You can get much faster time to insight (and lower computing costs) by trading off a bit of precision, while still having high confidence about the accuracy of your estimate.
When Should I Use APPROX_DISTINCT(x)?
You should use APPROX_DISTINCT(x) when your data has more than 1 million elements and you are looking to grasp the accurate characteristic of the dataset rather than to obtain precise numbers. That means APPROX_DISTINCT(x) is useful for all uses where precision is not an absolute requirement. For example, APPROX_DISTINCT(x) would be useful for KPI reportings where you need to calculate a Quarter-over-Quarter or Year-over-Year growth in the number of your gaming app’s unique users. In fact, Google’s BigQuery always uses HyperLogLog for distinct counting except when users deliberately specify that they want the exact counting.
When Should I NOT Use APPROX_DISTINCT(x)?
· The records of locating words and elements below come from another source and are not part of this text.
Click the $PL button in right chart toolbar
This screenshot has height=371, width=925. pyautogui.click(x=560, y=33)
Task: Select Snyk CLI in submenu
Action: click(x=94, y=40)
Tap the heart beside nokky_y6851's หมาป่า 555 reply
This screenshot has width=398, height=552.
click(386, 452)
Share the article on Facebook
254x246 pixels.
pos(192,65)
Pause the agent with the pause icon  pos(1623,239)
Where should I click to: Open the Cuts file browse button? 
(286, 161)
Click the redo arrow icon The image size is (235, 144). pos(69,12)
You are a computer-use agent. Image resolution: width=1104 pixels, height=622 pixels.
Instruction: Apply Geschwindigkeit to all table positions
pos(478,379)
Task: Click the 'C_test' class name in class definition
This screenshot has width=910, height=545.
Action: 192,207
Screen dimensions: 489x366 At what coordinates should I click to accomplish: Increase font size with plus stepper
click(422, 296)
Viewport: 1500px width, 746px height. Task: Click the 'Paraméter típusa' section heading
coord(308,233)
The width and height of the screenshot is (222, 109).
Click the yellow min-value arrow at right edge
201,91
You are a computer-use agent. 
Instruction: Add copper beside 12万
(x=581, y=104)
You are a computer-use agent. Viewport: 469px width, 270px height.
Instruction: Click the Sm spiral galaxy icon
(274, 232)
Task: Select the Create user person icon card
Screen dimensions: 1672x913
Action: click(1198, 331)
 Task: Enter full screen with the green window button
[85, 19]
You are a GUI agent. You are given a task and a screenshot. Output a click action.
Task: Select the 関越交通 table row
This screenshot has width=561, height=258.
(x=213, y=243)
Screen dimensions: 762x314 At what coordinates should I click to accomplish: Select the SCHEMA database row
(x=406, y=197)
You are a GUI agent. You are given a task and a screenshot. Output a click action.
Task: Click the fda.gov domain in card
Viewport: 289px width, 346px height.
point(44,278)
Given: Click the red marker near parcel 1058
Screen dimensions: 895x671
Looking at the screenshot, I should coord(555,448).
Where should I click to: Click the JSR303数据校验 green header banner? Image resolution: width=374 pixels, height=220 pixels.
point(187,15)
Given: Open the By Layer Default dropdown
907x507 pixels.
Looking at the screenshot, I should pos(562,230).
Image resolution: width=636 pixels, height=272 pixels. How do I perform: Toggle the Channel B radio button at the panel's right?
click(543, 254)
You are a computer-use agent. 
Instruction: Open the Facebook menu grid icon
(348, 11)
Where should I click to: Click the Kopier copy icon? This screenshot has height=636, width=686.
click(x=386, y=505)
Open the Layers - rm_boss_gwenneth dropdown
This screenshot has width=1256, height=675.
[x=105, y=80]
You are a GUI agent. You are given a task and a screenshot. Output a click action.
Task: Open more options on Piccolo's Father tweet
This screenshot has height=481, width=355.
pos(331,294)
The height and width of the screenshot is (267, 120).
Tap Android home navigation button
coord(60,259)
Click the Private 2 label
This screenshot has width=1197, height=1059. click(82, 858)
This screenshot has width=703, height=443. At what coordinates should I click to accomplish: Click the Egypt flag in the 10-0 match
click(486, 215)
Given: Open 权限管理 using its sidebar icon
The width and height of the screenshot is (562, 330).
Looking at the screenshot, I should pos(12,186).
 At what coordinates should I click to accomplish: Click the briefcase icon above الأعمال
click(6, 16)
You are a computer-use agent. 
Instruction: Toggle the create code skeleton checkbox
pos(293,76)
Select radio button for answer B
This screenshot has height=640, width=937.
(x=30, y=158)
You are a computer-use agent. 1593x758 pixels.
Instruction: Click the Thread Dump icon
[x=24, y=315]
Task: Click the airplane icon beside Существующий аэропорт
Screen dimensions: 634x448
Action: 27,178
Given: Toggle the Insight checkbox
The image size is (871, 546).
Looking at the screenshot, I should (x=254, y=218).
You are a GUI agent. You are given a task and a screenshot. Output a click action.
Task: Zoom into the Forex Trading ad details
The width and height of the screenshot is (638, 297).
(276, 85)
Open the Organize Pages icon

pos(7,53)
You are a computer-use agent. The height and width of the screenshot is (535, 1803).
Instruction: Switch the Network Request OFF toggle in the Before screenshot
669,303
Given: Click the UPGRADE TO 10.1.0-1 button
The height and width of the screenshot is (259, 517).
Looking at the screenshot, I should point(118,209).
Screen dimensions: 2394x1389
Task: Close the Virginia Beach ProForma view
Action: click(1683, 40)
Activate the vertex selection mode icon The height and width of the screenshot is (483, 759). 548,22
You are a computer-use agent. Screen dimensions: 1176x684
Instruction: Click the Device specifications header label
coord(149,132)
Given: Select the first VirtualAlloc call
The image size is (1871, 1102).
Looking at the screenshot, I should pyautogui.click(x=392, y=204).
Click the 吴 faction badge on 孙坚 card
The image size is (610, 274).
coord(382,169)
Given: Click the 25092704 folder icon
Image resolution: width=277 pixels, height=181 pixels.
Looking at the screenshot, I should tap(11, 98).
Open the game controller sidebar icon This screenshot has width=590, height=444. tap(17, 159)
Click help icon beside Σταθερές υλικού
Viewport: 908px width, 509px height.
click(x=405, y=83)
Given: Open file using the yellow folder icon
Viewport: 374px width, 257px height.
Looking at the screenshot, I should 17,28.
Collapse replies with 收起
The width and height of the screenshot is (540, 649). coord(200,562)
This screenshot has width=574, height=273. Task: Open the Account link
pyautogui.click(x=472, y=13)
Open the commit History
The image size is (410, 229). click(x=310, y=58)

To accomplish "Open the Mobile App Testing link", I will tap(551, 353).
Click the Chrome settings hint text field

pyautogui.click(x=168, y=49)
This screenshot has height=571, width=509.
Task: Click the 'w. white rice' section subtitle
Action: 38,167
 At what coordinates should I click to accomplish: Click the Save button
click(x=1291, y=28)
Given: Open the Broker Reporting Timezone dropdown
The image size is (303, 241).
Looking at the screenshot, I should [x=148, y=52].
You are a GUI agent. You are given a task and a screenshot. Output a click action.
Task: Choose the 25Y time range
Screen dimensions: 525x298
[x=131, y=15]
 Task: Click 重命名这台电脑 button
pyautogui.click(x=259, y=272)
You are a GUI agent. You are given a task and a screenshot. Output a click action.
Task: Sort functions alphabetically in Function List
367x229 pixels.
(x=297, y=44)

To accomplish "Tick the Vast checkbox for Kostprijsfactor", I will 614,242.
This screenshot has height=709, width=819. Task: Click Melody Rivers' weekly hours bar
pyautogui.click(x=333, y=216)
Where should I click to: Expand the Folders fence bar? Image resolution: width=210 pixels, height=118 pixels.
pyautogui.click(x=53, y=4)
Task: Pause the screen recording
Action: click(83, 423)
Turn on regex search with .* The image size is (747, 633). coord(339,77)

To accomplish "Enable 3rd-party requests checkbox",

APPROX_DISTINCT(x) has few benefits when querying data with less than 1 million elements because the processing time is about the same as COUNT(DISTINCT x). Also, APPROX_DISTINCT(x) is accurate but still an approximation, so it cannot be used when you need precise counting of distinct values. Such cases include financial reporting where exact numbers are expected, or calculating daily unique user growth where the changes in numbers you expect are usually within the 1-2% range that can be confounded with HyperLogLog’s margin of error.
Cool, am I Now Smarter than My Competitors?
Yes because currently, over 60% of Treasure Data users use COUNT(DISTINCT x), but less than 10% of users use APPROX_DISTINCT(x). Give it a try and be amazed that queries that used to take hours get processed in minutes.